Credit: © 2008 Nature

Physicists have long known that charge carriers such as electrons and 'holes' can travel along carbon nanotubes in either a clockwise or anticlockwise direction, providing an extra degree of freedom that is not found in other electronic systems. However, it had been assumed that there was little or no interaction between this orbital motion and the intrinsic magnetic moment (or 'spin') of the charge carriers, which can be either up or down. However, Paul McEuen and co-workers1 at Cornell University have now shown this assumption to be wrong.

The Cornell researchers placed a 500-nm-long nanotube between two electrodes and used another two electrodes to create a quantum dot that confined the charge carriers at either the right or the left side of the nanotube.
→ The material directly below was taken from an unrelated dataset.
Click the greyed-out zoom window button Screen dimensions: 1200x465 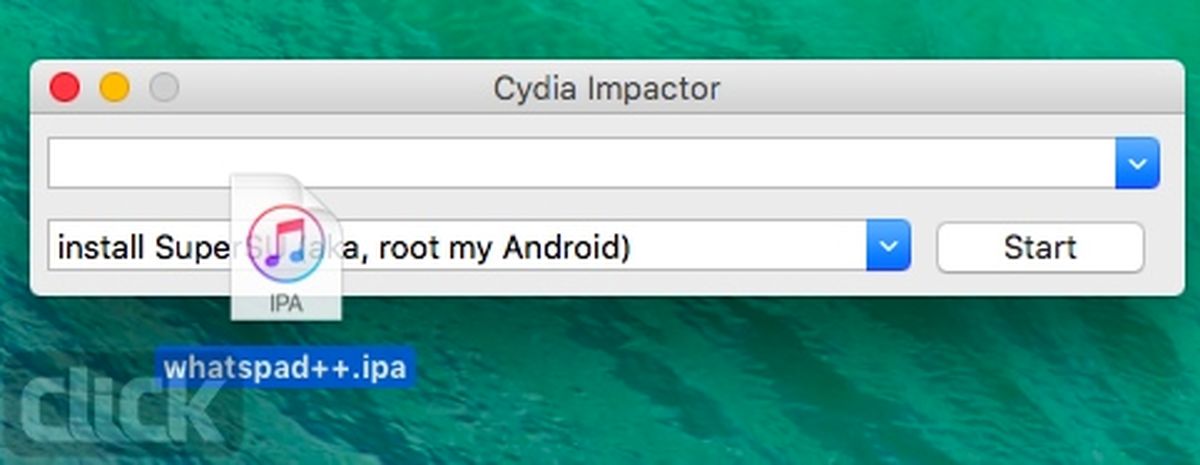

By measuring the current through the nanotube as a function of various voltages and the strength of a magnetic field applied along the length of the nanotube, they were able to probe the interactions between orbital motion and spin in this system. If there was no interaction, the four different possible combinations of clockwise/anticlockwise and up/down would all have the same energy in the absence of the magnetic field. However, the Cornell team found that they had different energies, which is a clear sign that orbital motion and spin are coupled in nanotubes. The new results suggest that it might be possible to use electric fields to control the spins of charge carriers in nanotubes, which could have applications in 'spintronics'.

In similar experiments, Vikram Deshpande and Marc Bockrath2 of Caltech have seen a Wigner crystal — a novel crystalline phase in which the effects of the long-range Coulomb forces between charge carriers overwhelm their kinetic energy — in a nanotube for the first time. The Wigner crystal has been seen in two-dimensional systems before, but never in one or three dimensions, usually because defects and impurities get in the way.